While other sectors have gone through slumps, the global cosmetics industry has experienced an unprecedented surge in sales, thanks largely to make-up-mad millennials whose appearance obsession has revived the fortunes of even old-fashioned heavy foundation — because it looks good in selfies.

According to US investment bank Piper Jaffray's most recent semi-annual teen survey, beauty spending is up 20% from just a year ago as teens continue to splurge on makeup and skincare.

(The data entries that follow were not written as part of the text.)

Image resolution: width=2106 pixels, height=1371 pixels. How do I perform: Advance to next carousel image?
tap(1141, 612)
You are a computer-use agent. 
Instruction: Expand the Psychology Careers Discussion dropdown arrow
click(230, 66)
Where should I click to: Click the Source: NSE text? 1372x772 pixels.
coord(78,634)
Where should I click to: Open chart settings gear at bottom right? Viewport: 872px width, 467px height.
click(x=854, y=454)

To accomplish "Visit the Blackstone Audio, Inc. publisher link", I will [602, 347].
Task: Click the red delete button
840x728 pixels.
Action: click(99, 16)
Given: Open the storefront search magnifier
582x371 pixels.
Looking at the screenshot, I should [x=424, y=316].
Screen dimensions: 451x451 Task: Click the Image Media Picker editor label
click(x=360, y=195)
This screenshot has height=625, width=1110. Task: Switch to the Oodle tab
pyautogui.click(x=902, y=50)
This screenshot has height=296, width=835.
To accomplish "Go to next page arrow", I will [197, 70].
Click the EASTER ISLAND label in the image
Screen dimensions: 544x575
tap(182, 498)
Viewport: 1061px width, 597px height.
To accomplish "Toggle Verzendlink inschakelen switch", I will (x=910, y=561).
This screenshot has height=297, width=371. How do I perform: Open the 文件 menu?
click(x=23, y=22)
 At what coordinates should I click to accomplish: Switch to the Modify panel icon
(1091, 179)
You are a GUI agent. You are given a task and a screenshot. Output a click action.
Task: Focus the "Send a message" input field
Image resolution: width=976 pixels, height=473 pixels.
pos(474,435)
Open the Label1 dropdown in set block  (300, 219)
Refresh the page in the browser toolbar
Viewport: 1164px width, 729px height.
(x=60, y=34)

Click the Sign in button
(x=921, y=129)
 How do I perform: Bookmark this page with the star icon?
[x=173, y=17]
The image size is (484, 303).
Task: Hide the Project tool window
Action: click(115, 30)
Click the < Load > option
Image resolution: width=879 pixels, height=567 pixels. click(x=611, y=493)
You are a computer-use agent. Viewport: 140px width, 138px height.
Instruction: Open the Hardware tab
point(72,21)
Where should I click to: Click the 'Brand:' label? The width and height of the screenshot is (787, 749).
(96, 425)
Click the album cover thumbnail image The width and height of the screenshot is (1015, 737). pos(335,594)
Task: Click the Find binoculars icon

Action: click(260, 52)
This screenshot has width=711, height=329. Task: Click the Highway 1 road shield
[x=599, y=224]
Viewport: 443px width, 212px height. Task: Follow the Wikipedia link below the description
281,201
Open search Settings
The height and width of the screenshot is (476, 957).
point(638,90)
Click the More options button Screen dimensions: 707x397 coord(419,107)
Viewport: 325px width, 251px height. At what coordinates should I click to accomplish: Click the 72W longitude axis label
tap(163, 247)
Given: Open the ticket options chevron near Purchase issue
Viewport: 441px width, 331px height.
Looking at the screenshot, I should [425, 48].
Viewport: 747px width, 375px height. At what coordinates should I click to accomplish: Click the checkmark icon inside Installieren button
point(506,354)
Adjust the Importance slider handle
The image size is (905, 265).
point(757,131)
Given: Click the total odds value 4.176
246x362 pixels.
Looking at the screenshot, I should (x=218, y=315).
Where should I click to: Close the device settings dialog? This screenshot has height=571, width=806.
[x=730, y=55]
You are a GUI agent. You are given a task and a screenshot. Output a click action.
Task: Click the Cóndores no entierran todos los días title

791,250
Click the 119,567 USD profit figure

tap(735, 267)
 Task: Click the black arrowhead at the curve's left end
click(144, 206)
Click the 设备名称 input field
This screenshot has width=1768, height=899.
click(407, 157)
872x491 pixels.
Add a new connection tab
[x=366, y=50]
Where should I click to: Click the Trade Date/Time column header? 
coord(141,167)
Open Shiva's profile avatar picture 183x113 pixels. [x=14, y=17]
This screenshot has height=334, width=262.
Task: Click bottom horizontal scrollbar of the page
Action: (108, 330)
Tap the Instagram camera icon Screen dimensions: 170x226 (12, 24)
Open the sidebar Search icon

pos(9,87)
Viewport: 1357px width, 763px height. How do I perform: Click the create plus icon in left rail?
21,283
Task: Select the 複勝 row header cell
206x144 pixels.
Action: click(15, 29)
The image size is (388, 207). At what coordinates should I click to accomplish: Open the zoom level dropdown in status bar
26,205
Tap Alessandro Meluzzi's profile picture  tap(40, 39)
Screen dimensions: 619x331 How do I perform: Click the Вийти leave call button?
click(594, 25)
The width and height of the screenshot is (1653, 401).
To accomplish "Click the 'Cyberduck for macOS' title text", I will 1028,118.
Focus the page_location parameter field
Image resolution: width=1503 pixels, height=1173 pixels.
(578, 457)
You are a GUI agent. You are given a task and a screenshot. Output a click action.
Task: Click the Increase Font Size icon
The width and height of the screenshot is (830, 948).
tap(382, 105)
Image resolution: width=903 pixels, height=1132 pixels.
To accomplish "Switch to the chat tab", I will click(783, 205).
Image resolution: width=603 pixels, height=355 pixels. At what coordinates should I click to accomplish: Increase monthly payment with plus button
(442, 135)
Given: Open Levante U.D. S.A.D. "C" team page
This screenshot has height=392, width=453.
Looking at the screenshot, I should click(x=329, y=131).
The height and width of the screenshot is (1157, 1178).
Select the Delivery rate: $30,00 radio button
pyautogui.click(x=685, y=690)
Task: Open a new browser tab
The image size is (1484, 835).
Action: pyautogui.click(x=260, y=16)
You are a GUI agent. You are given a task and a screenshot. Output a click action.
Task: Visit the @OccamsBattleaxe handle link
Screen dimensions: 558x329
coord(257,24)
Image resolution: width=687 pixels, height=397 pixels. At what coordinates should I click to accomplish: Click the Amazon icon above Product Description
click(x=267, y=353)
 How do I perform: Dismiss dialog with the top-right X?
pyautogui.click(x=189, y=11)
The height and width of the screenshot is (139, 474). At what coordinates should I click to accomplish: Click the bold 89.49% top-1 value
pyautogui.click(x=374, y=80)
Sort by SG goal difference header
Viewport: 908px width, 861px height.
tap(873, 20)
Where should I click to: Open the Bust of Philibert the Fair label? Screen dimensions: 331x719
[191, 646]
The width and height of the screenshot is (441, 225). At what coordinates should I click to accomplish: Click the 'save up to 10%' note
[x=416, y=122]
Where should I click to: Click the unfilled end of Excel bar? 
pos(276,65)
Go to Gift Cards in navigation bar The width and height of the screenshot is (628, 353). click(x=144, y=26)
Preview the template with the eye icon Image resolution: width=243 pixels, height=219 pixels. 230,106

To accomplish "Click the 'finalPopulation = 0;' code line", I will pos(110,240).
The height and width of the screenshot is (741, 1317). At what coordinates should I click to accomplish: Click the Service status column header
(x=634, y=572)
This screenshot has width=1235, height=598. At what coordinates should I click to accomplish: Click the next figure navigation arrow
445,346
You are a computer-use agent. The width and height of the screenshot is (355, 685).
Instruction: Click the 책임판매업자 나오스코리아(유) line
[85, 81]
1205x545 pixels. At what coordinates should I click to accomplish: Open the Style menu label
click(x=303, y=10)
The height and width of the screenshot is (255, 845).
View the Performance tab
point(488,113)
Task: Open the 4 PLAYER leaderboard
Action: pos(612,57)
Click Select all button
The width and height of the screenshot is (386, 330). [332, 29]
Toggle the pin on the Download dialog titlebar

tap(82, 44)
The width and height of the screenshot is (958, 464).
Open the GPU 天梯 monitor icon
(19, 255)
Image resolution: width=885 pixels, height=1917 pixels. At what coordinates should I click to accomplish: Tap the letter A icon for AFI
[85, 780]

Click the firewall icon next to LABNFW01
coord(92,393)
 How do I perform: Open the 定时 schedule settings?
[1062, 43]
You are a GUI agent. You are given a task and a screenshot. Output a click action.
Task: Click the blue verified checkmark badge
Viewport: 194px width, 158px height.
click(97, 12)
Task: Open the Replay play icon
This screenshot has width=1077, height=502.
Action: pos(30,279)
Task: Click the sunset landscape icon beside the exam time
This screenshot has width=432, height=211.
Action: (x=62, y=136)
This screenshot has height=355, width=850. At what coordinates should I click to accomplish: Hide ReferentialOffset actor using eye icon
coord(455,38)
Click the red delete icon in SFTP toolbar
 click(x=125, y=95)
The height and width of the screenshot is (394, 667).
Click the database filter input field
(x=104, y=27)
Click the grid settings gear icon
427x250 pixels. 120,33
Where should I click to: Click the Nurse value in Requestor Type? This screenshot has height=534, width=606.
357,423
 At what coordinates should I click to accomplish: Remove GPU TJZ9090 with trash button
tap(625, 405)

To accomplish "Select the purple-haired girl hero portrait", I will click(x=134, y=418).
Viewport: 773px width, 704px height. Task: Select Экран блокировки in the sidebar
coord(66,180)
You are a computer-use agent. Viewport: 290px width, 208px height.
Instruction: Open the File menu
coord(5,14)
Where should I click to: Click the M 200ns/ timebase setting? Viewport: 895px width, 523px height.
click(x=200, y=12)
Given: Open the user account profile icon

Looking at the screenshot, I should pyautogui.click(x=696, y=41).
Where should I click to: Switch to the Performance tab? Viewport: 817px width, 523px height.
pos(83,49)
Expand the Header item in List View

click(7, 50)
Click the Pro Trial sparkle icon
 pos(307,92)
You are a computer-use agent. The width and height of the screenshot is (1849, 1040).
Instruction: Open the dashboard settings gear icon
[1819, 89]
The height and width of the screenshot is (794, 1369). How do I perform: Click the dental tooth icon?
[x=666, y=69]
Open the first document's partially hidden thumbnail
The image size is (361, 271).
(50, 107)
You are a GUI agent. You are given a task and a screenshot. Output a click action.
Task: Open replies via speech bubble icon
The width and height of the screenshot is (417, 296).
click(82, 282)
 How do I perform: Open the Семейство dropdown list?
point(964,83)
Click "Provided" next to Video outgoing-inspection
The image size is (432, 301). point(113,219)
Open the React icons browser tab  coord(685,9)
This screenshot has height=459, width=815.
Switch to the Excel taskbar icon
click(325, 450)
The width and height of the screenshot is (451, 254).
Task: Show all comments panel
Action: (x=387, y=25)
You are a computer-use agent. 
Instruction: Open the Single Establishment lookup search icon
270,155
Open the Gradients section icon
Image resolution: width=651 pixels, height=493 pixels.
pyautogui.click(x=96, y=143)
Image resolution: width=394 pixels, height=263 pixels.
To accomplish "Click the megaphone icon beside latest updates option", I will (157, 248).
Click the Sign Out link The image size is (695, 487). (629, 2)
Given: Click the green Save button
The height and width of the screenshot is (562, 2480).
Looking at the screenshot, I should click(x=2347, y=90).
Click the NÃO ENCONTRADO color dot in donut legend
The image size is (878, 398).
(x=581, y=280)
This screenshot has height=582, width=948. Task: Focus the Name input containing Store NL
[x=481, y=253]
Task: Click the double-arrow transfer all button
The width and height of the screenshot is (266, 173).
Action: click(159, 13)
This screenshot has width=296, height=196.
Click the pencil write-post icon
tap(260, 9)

"Teens know they can be photographed any time, anywhere, and they expect those images to end up online," says the report.

Karen Taylor of L'Oréal SA says: "This generation is self-taught and self-empowered thanks to the plethora of global 'how-to' video content from popular platforms such as YouTube. This generation therefore knows exactly what they want and choose to seek it out and achieve it right there and then.

"Makeup trends are no longer locally or regionally relevant; beauty trends that do well in Korea or the US tend to be as trendy across the globe."


Dr Brian Monaisa, a plastic surgeon and owner of Marang Aesthetics, says social media has had a big effect on what clients want.

As a result of apps with which they can manipulate their images digitally, youngsters want to look like their enhanced pictures.

Lip enhancements remain popular and Botox and hyaluronic acid fillers are increasing in popularity.

There is tremendous pressure to produce the perfect selfie
Dr Brian Monaisa

He says he gets the most requests for body contouring, including breast rejuvenation or augmentation, abdominoplasty (tummy tucks), butt augmentation, and liposuction.

"There is a lot of pressure to show the world how fabulous your life is, but more specifically there is tremendous pressure to produce the perfect selfie.

"But the goal [of surgery] must always be about improving the quality of your life, and not what the world demands."


The pressures of looking good at a young age can have negative effects in the long term.

Professor Ncoza Dlova, head of dermatology at the Nelson R Mandela School of Medicine at the University of KwaZulu-Natal, says this generation wears a lot of makeup much earlier than previous generations and this can cause acne. "We advise them to use water-based makeup."

Gen Z also suffers from receding hairlines at a much earlier age. "They wear weaves and plait a lot, whereas 20 years ago loss of hairline was only seen on middle-aged women."